> Required action: Below are the records; give again exactly the line with "This screenshot has width=1366, height=589.", the line with "900x489 pixels.", and each line that lies between them, and nothing besides.

________

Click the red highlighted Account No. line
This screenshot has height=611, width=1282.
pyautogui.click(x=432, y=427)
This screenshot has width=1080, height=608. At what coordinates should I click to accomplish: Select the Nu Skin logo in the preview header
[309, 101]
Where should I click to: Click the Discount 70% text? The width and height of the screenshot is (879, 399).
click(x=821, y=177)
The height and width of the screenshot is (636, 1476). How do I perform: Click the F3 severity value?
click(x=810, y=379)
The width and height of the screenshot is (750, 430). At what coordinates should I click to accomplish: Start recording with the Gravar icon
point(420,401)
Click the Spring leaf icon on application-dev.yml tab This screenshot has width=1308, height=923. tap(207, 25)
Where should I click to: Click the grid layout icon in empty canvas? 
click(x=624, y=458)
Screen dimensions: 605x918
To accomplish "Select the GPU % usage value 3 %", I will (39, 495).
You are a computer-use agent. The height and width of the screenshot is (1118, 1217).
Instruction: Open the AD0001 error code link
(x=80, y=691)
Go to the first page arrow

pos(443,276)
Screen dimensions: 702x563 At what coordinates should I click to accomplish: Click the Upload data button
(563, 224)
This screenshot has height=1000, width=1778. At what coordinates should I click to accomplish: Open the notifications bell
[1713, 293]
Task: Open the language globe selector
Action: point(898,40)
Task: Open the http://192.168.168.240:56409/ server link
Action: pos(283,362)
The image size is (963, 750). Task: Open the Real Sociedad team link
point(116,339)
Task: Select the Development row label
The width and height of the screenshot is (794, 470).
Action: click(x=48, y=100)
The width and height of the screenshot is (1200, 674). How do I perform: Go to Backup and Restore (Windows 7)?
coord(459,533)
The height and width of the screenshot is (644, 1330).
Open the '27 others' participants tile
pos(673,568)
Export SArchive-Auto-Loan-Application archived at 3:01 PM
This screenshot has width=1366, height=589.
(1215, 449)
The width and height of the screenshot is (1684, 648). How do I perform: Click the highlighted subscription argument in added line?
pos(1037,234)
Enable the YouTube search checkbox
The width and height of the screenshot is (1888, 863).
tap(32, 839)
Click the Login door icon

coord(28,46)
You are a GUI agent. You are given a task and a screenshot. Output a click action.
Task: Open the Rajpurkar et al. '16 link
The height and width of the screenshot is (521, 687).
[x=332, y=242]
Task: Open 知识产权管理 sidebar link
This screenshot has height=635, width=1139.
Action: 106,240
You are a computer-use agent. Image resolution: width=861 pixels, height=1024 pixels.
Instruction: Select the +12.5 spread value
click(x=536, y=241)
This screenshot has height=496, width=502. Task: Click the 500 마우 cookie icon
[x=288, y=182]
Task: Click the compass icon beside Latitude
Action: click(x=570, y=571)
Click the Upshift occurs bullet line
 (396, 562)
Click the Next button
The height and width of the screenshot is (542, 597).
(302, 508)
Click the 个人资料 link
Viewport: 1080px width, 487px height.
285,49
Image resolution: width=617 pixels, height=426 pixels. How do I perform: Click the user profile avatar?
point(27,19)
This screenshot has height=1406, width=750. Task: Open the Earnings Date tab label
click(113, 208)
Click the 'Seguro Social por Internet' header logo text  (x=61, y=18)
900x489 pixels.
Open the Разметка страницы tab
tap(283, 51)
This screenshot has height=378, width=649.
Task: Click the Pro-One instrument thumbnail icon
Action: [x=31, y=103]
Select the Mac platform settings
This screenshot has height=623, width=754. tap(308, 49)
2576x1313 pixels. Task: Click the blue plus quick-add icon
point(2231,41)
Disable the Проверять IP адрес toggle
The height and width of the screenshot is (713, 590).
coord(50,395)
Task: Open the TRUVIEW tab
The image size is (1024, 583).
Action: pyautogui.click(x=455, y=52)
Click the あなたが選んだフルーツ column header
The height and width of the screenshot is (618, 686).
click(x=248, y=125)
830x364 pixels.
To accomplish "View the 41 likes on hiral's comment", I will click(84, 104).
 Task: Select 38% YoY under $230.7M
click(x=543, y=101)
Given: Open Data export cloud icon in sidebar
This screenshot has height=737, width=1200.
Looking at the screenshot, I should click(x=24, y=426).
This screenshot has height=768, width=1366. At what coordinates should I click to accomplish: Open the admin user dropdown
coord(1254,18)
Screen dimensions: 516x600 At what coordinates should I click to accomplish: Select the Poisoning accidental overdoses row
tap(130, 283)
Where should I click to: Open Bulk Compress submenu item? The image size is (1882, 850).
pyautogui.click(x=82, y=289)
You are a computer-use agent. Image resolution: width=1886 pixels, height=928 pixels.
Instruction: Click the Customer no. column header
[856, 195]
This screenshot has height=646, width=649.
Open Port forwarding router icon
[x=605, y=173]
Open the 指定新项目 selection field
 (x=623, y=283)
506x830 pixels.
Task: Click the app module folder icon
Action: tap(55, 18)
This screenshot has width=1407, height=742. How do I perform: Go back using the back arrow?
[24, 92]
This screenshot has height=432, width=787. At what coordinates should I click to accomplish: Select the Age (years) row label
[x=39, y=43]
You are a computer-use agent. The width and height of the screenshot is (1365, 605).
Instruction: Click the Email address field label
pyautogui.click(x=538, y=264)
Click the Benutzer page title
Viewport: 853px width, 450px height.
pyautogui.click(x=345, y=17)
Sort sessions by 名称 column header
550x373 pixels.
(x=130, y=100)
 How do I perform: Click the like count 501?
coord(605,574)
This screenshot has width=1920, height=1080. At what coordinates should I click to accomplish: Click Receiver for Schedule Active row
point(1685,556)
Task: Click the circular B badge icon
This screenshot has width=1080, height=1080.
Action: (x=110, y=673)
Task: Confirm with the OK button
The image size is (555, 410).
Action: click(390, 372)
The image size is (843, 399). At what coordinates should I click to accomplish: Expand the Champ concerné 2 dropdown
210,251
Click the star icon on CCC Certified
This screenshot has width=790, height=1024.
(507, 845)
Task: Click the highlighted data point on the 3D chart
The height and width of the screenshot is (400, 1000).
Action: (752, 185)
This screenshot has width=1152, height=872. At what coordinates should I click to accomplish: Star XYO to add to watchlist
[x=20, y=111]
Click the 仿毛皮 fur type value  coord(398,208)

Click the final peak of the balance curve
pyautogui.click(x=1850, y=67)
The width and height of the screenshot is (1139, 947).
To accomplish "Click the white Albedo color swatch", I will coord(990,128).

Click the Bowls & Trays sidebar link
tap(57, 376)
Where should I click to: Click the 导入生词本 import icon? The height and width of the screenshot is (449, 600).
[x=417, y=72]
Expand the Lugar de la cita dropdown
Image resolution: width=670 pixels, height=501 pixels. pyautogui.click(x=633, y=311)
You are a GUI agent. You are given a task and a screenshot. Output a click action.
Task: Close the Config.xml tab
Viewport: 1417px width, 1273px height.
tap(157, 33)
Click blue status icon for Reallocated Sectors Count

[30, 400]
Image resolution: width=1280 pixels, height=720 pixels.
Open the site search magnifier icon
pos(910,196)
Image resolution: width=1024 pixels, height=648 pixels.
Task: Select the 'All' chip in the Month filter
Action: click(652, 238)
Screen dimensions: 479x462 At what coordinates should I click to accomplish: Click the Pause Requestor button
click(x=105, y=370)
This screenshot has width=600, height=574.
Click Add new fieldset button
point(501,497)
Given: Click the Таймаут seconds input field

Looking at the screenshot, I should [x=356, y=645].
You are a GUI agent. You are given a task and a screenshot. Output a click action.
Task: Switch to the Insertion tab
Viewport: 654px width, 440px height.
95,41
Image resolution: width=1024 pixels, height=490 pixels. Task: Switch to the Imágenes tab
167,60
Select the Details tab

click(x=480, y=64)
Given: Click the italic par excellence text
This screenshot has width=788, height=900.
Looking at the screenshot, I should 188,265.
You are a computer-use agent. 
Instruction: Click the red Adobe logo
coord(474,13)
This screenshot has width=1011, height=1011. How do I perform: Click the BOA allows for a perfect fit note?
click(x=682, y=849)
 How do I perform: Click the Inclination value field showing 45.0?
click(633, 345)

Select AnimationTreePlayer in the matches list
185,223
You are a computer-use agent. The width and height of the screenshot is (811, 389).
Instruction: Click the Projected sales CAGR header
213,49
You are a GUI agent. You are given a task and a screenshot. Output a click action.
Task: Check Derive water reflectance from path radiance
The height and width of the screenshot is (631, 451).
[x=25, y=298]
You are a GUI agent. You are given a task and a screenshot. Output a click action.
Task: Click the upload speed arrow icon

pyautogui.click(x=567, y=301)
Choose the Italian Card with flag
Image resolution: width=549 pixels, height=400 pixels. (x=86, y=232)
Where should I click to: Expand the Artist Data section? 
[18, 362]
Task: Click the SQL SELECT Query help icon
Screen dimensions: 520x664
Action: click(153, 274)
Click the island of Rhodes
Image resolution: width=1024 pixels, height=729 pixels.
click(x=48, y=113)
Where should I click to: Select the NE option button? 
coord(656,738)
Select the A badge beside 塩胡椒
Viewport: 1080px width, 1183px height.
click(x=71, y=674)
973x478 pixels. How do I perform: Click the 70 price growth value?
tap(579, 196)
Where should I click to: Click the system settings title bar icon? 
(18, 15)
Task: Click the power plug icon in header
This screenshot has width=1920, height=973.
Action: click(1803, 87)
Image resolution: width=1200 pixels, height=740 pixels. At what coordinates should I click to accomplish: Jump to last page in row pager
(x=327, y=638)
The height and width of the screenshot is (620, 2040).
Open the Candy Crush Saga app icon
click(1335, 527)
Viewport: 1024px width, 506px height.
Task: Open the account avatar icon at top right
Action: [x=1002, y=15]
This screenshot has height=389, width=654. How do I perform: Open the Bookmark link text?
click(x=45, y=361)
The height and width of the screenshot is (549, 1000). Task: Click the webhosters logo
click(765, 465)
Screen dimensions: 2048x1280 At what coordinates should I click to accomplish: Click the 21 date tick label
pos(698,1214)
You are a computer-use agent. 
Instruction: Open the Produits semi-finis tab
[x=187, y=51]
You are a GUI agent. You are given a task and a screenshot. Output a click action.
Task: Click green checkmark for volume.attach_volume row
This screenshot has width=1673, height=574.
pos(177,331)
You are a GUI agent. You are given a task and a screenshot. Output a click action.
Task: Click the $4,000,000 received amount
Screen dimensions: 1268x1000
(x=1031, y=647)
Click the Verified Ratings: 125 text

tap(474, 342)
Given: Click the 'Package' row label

________

> Output below:
This screenshot has width=1366, height=589.
(1215, 449)
The width and height of the screenshot is (1684, 648). How do I perform: Click the highlighted subscription argument in added line?
pos(1037,234)
Enable the YouTube search checkbox
The width and height of the screenshot is (1888, 863).
tap(32, 839)
Click the Login door icon

coord(28,46)
You are a GUI agent. You are given a task and a screenshot. Output a click action.
Task: Open the Rajpurkar et al. '16 link
The height and width of the screenshot is (521, 687).
[x=332, y=242]
Task: Open 知识产权管理 sidebar link
This screenshot has height=635, width=1139.
Action: 106,240
You are a computer-use agent. Image resolution: width=861 pixels, height=1024 pixels.
Instruction: Select the +12.5 spread value
click(x=536, y=241)
This screenshot has height=496, width=502. Task: Click the 500 마우 cookie icon
[x=288, y=182]
Task: Click the compass icon beside Latitude
Action: click(x=570, y=571)
Click the Upshift occurs bullet line
 (396, 562)
Click the Next button
The height and width of the screenshot is (542, 597).
(302, 508)
Click the 个人资料 link
Viewport: 1080px width, 487px height.
285,49
Image resolution: width=617 pixels, height=426 pixels. How do I perform: Click the user profile avatar?
point(27,19)
This screenshot has height=1406, width=750. Task: Open the Earnings Date tab label
click(113, 208)
Click the 'Seguro Social por Internet' header logo text  (x=61, y=18)
900x489 pixels.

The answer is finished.